→ **Text under study**
________
In this study, the effects of the brake pad materials on the braking system performance are investigated via FEM simulation. In this case, some different materials of brake pads including modern materials including Composite Carbon fiber reinforced, Composite Epoxy SMC and SiC (silicon carbide) are selected, then, their properties are extracted from their manufacturer catalogues as well as related papers. The brake system is modelled in a CAD software (SolidWorks) and the FEM simulation is performed in Ansys software. The performance of the brake system is compared by different pad materials and the proper pad material is introduced.
2 Materials and Methods
In this study, the simulations are performed in Ansys software 2022. The initial model was designed via SolidWorks software and then was imported in the Ansys software according to “Fig. 2”. The model contains braking system parts including brake pads, shaft, lever, pulley and link.
In this project, non-conventional (modern) materials were used for the brake pads including Composite Carbon fiber reinforced, Composite Epoxy SMC and SiC (silicon carbide). These materials were selected due to their growing applications in the braking pad. The properties of selected pads materials are demonstrated at the “Table 1”.
To analyze this problem in Ansys, three modules can be used: rigid dynamic, static structural and transient structural. In the present study, the third module - transient structural- has been applied. Transient structural module is proper for problems with high deflection as well as high velocity. This module also has a higher analysis rate. In the next step, the materials should be defined. The shaft material was defined as a structural steel with a yield stress equal to 25 MPa.
Fig. 2 Initial model of braking system.
________
→ **Information provided**
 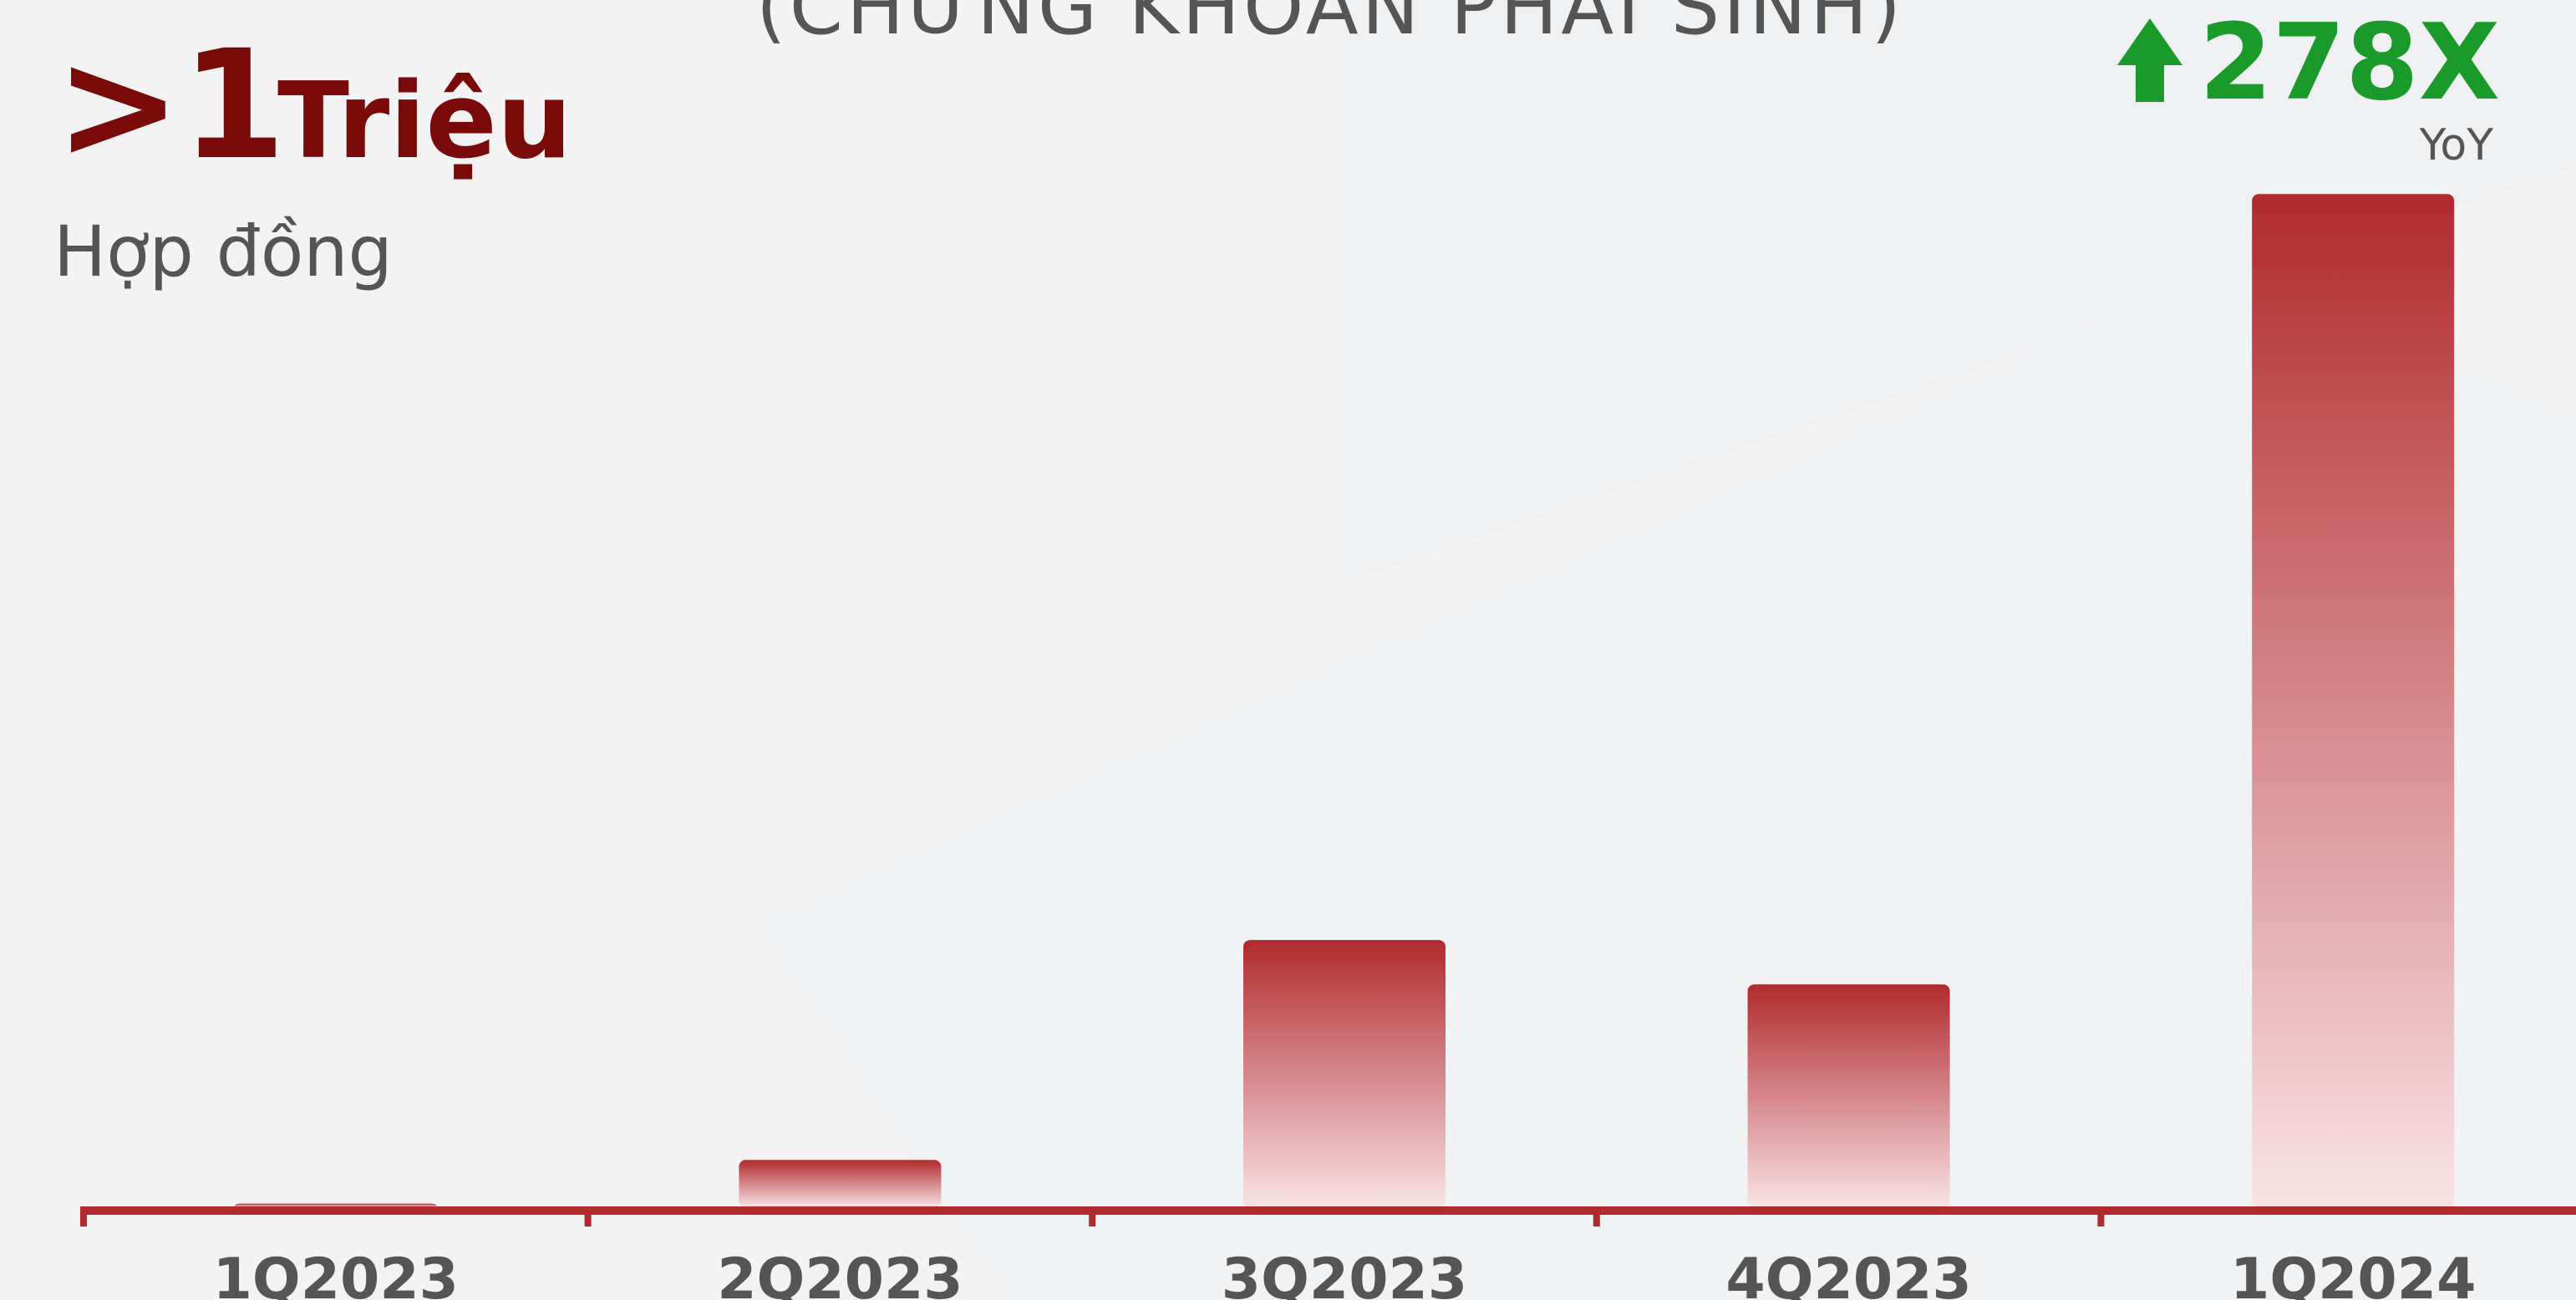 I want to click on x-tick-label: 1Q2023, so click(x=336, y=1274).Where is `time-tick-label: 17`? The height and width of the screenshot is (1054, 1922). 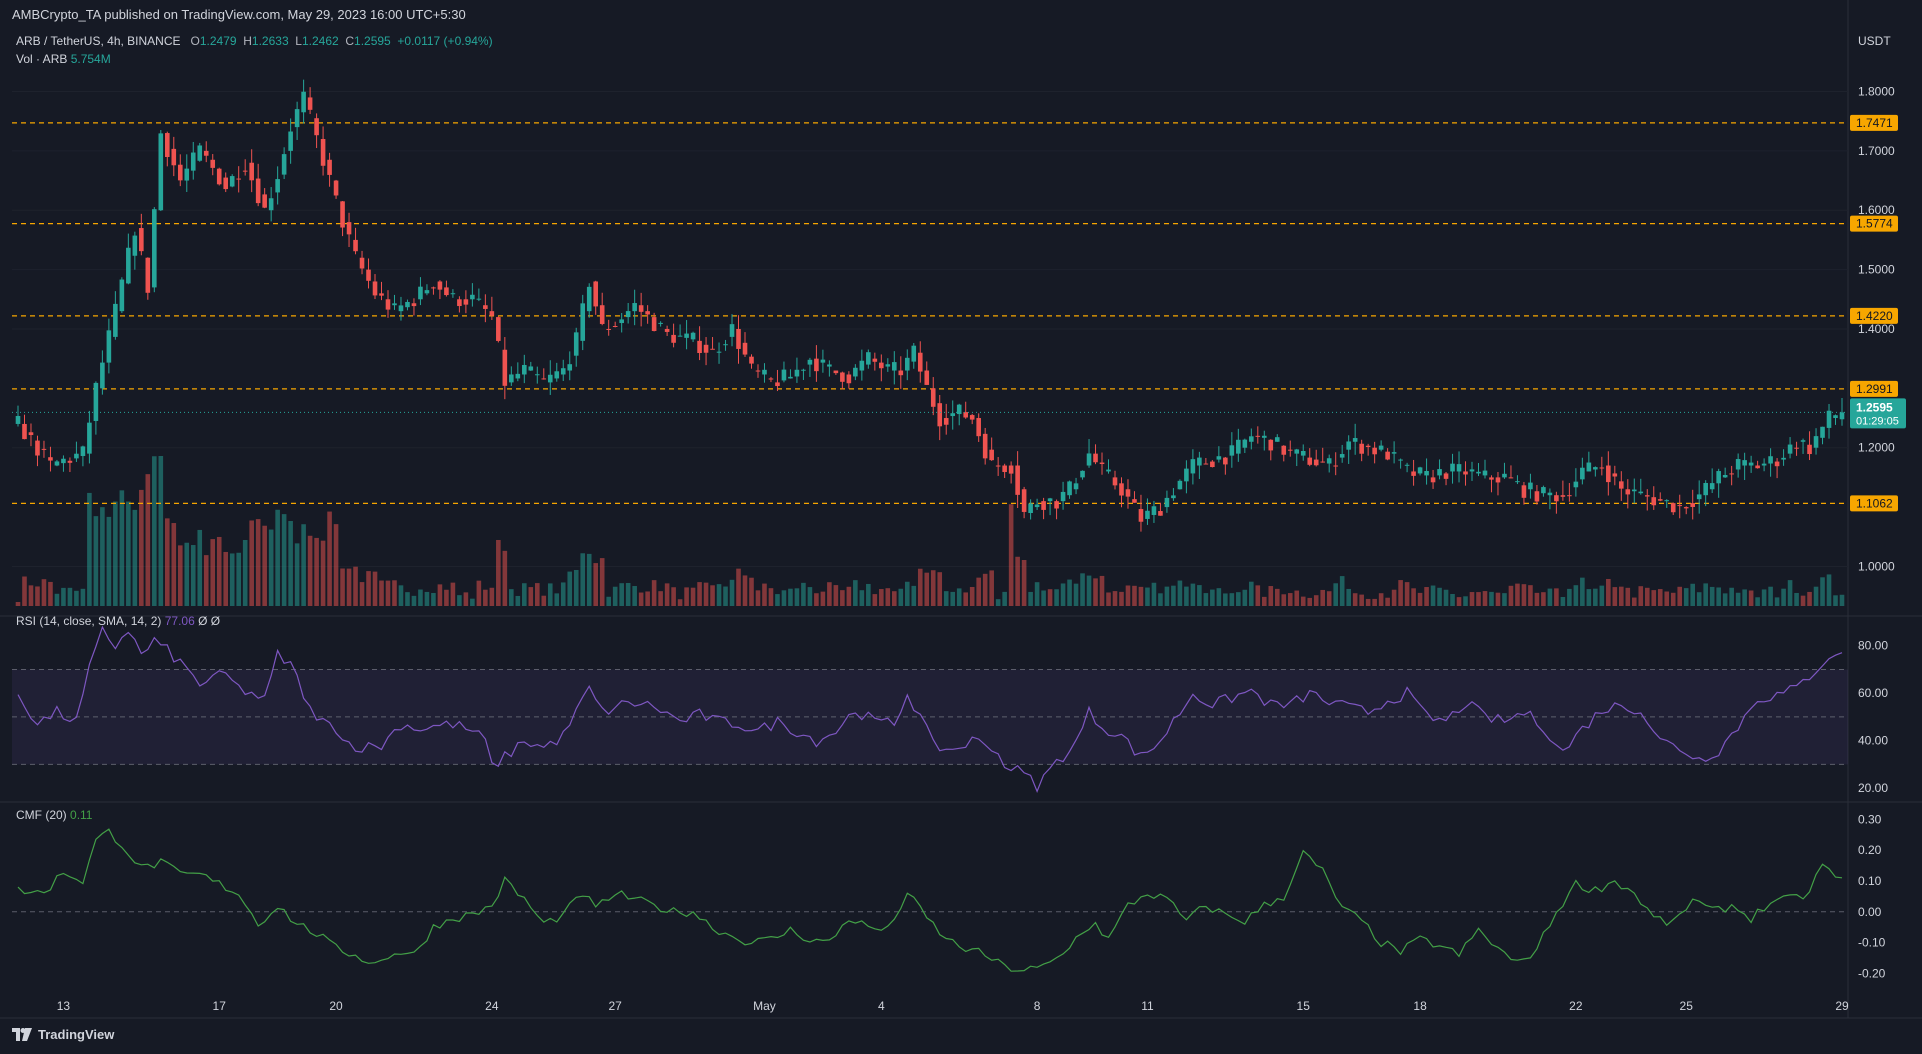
________
→ **About this task**
Retype the brake pad text word for word, beginning at "2 Materials and" and stopping after "pulley and link.". The lines aren't needed for this.

→ **Written response**
2 Materials and Methods
In this study, the simulations are performed in Ansys software 2022. The initial model was designed via SolidWorks software and then was imported in the Ansys software according to “Fig. 2”. The model contains braking system parts including brake pads, shaft, lever, pulley and link.